Paul teaches us by example that we must accept the will of God until we are so meek we experience gentleness. He says, “I am ready for anything through the strength of the One Who lives within me.” (Philippians 4:13)
Paul learned that it is safe to surrender unconditionally to our loving God. Therefore, gentleness and meekness prescribe acceptance to the will of God, one circumstance at a time.
Dick Woodward, from A Prescription for Peace
January 10, 2020
“But one thing I do: forgetting what is behind and straining toward what is ahead, I press on toward the goal to win the prize for which God has called me…” (Philippians 3:13-14)
Picture your priorities as a target with a bull’s eye surrounded by a dozen circles. As you think and pray about your priorities, what is the bull’s eye of your priority target? Once you have determined that, how would you label the dozen circles that surround your bull’s eye?
Great men of God like the Apostle Paul could reduce their priorities down to one thing. Paul’s one thing was to forget what is behind and strain forward to win the prize at the end of the race.
That prize was what God was calling him to do.
Can we reduce the forty eleven things that are spreading us thin down to one thing? If we do so, what would that one thing be?
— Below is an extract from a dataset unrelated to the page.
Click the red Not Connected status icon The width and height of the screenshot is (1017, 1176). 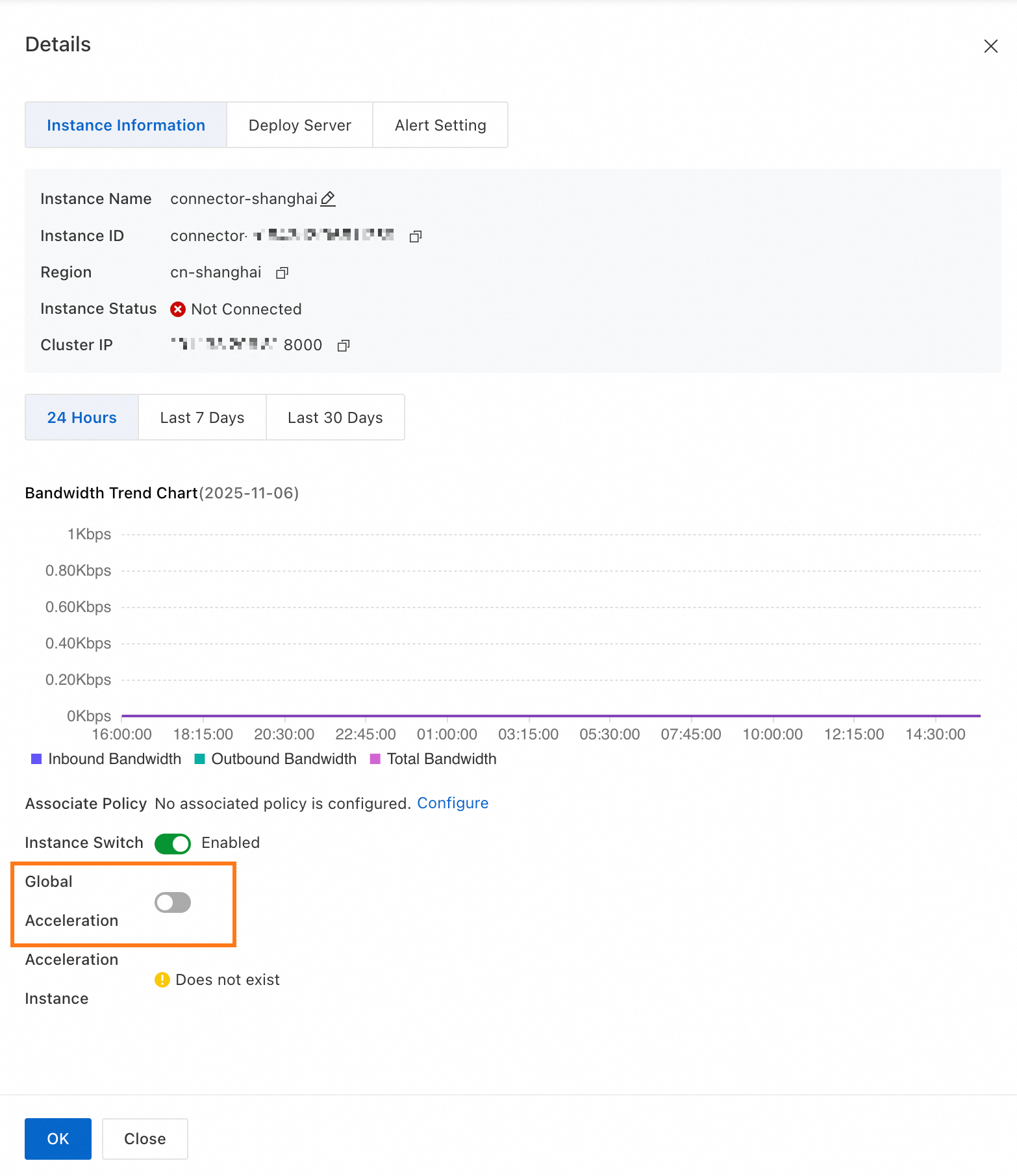coord(178,309)
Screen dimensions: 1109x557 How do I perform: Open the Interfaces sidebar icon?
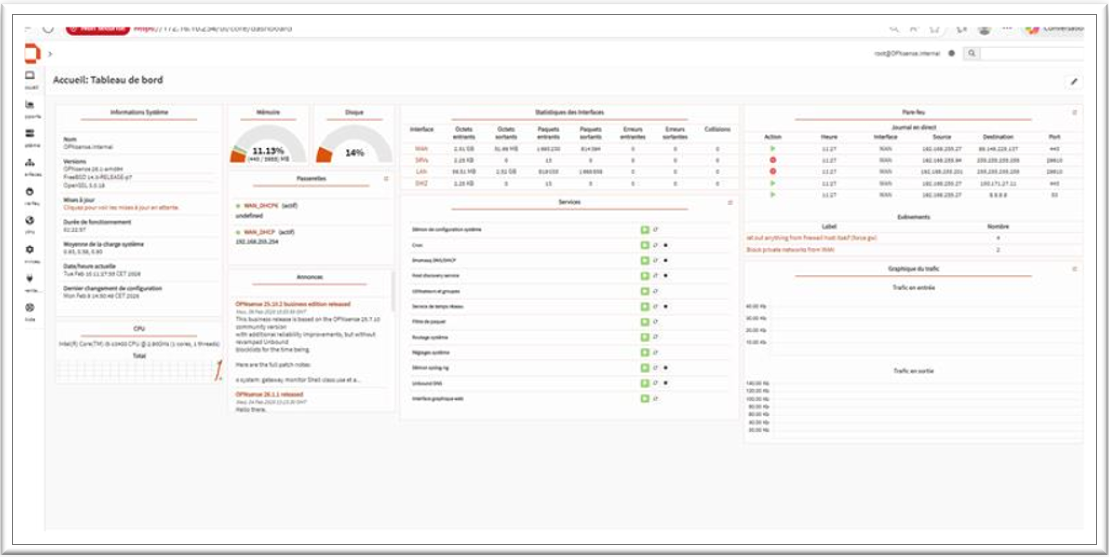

Sometimes there is great wisdom in forgetting the things that are behind. Then there are times when there is even greater wisdom in determining our one thing type of goal for the future.
How do we do that?
One way is to consider what we might call “eternal values.” None of the things we are going to leave behind when God calls us home are worth living for while we are here. Jesus told us: “This is eternal life, that they may know You, the only true God, and Jesus Christ Whom You have sent.” (John 17:3)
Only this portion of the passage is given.